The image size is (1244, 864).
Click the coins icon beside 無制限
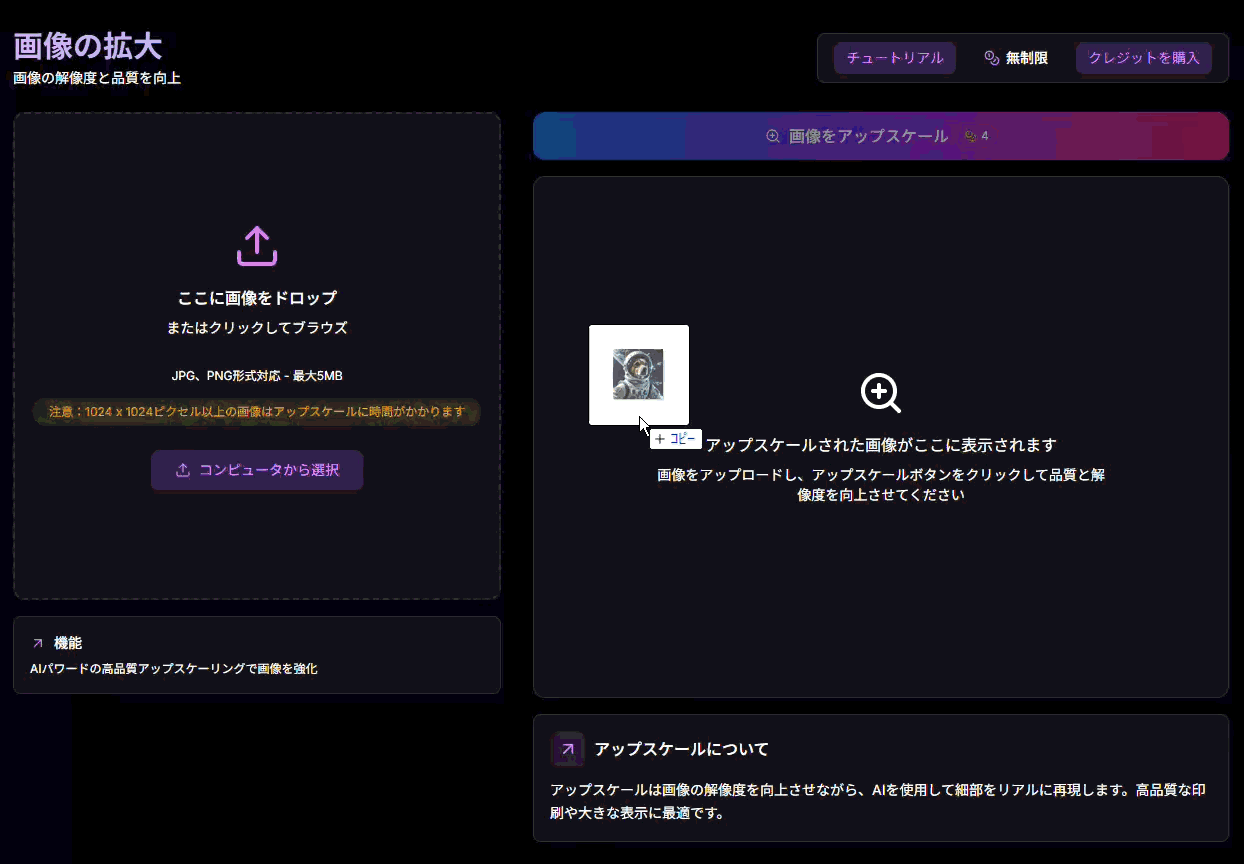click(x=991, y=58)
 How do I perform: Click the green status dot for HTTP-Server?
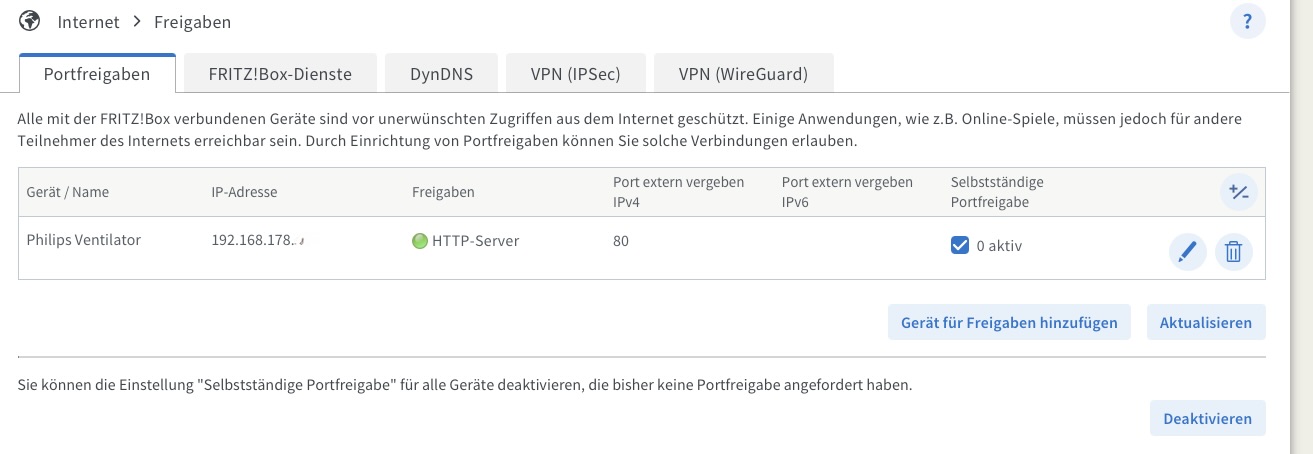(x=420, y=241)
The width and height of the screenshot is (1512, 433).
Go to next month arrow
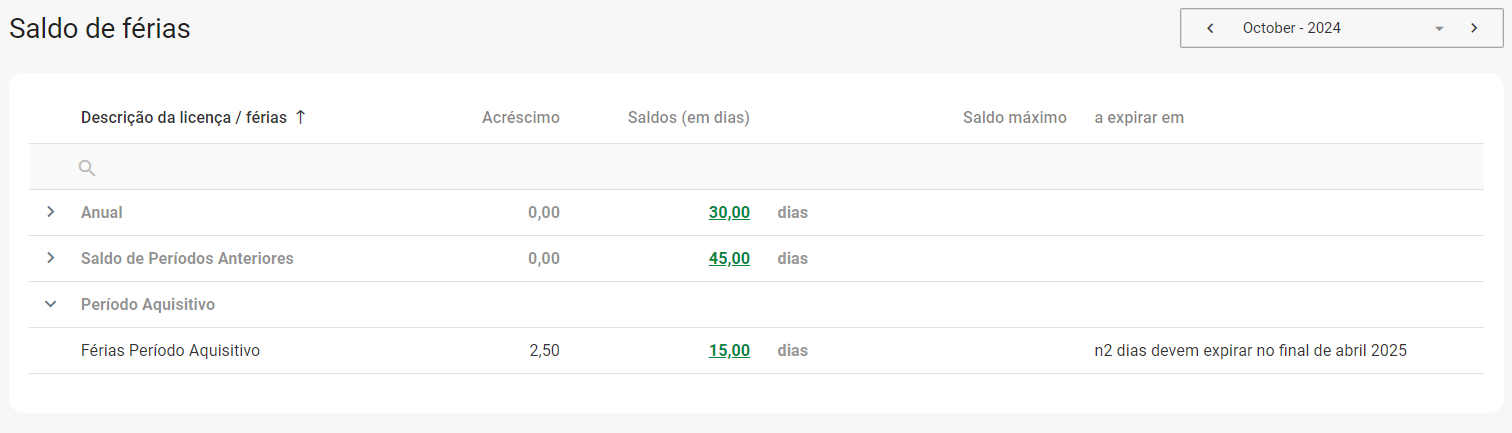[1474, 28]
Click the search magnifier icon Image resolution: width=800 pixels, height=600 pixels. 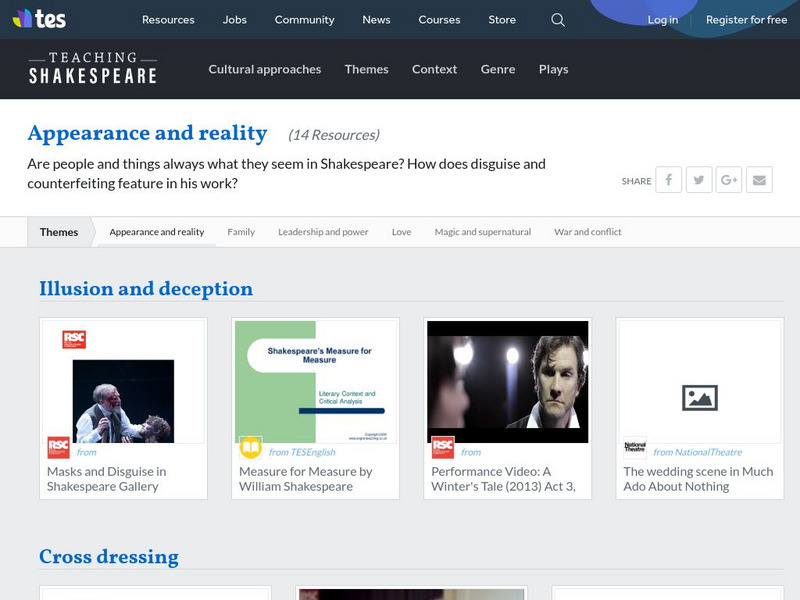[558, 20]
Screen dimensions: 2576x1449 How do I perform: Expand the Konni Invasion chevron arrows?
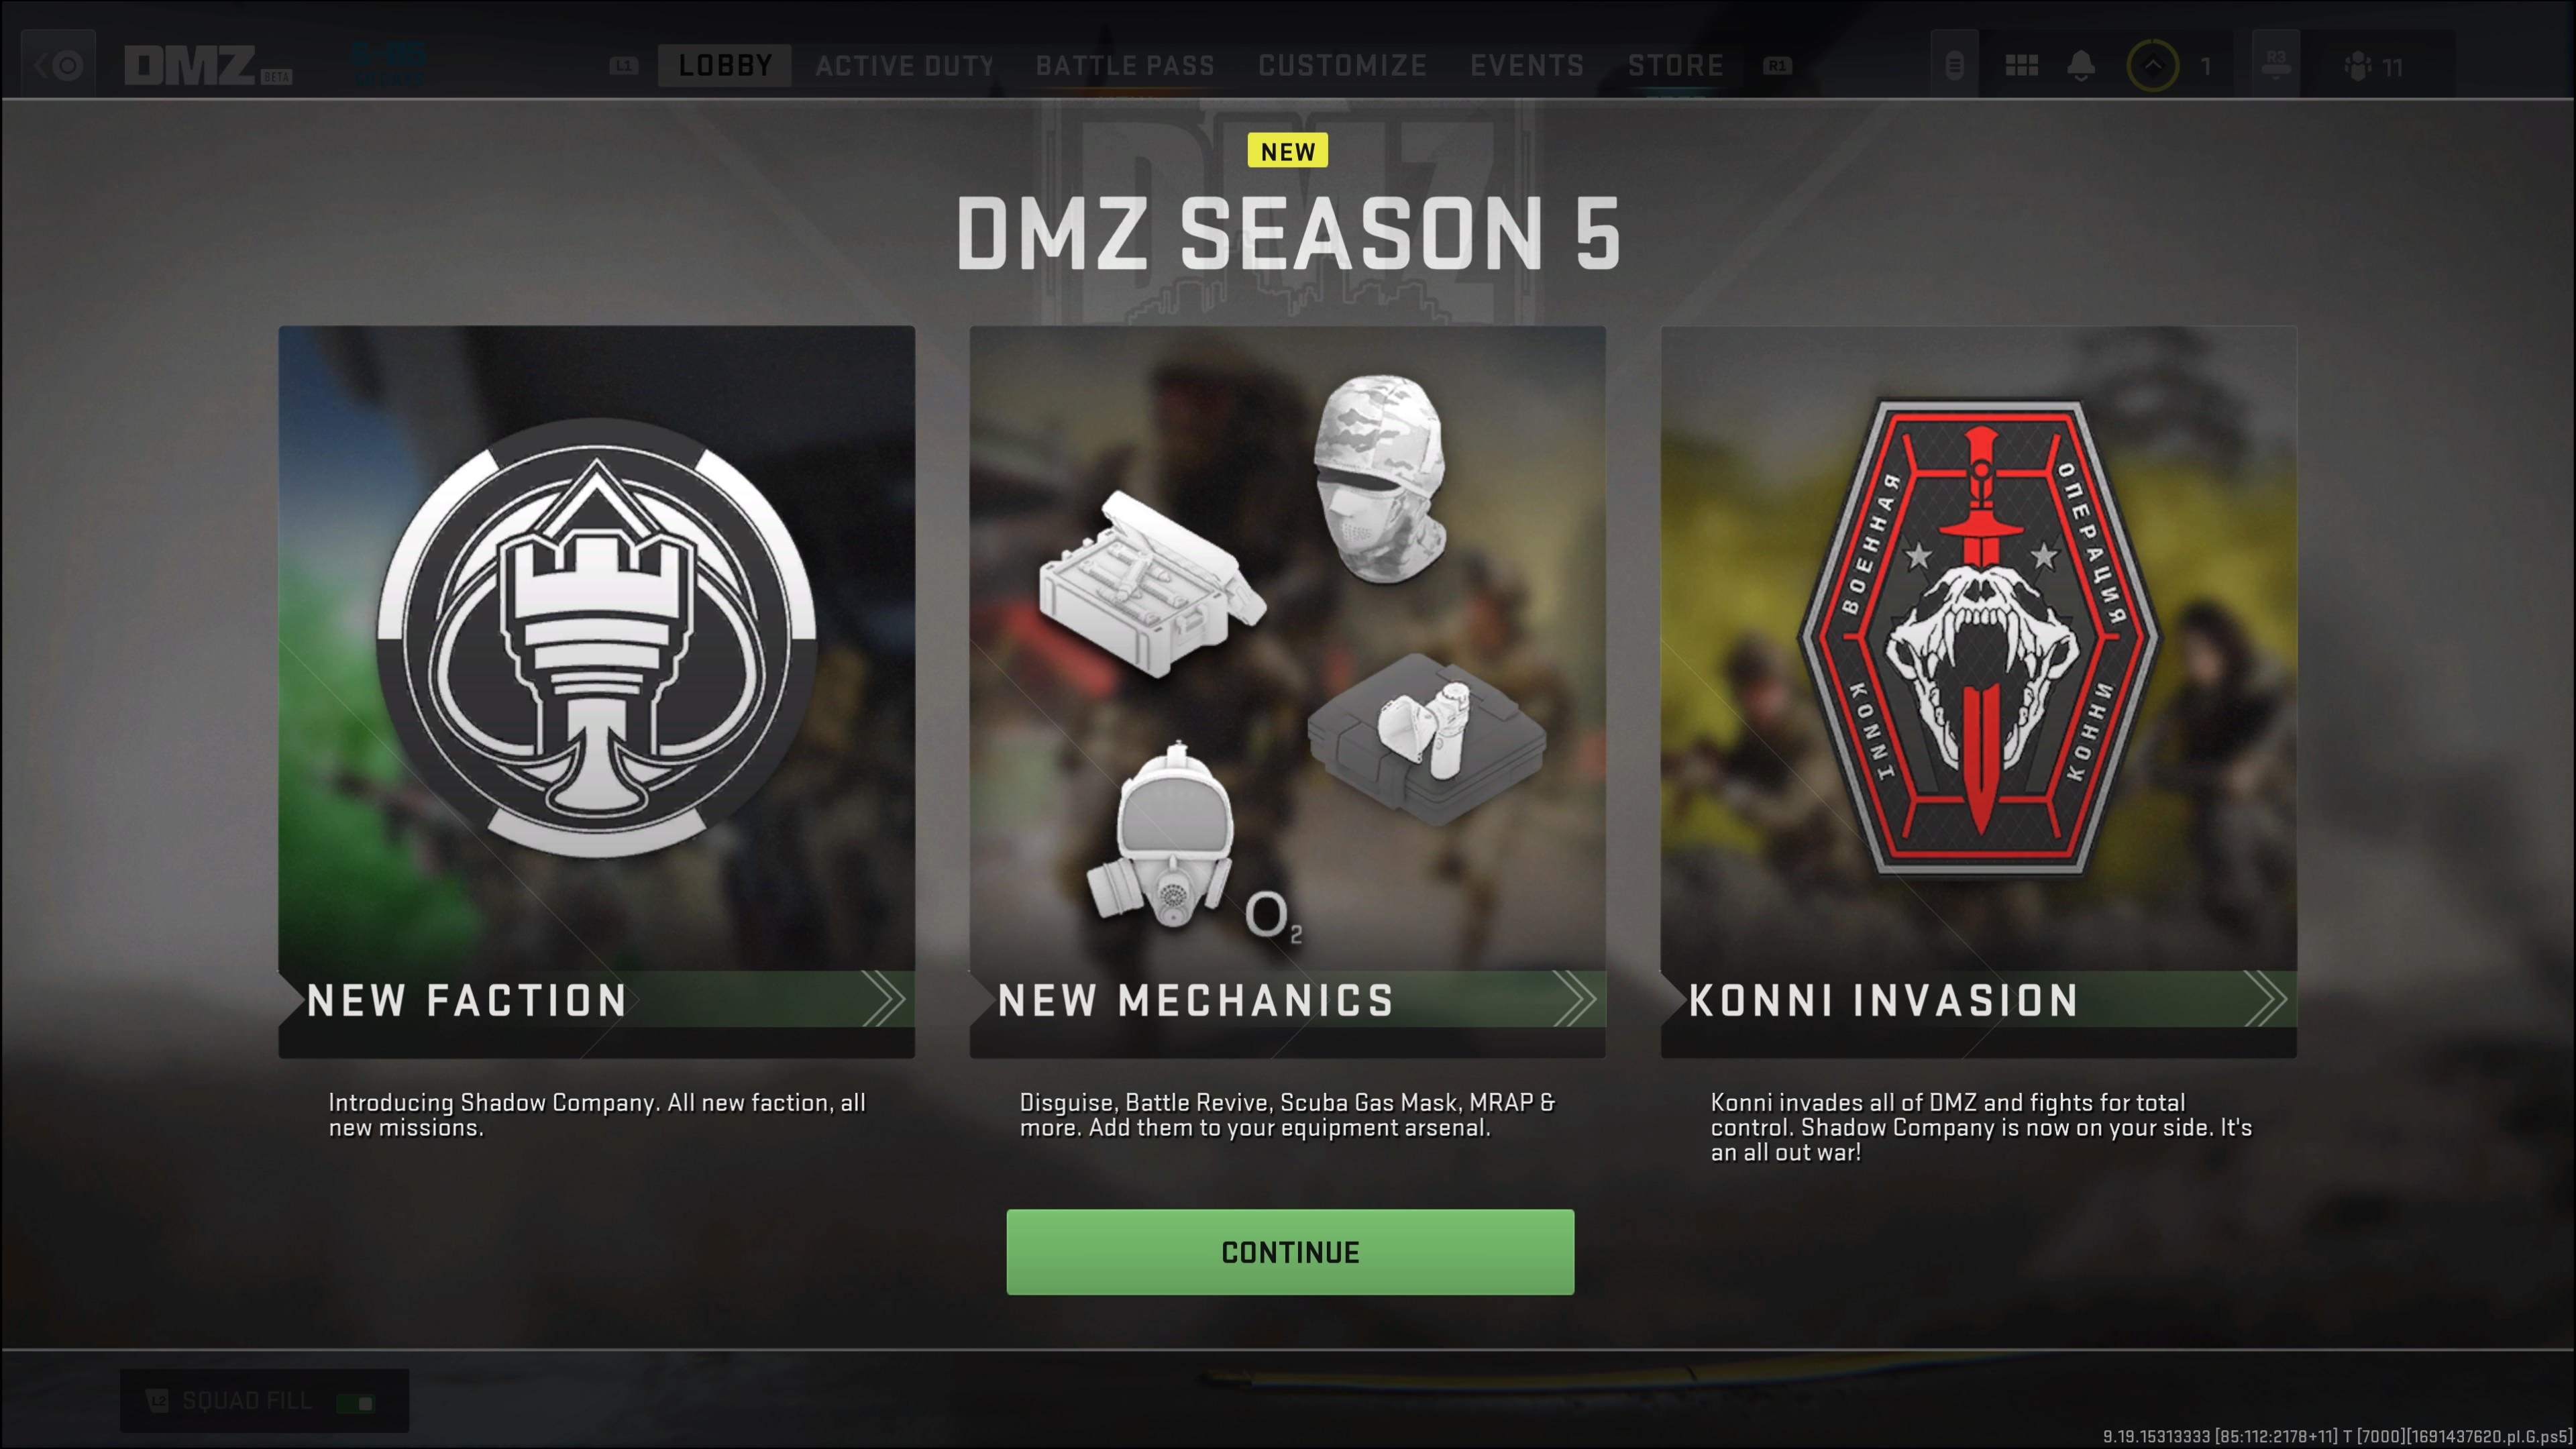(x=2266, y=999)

######

> **Exercise brief**: Reproduce, unchanged, each line between the one with "Screen dimensions: 2576x1449" and the last line of the material, both included; the pictures do not go in.

> **Task solution**:
Screen dimensions: 2576x1449 How do I perform: Expand the Konni Invasion chevron arrows?
(x=2266, y=999)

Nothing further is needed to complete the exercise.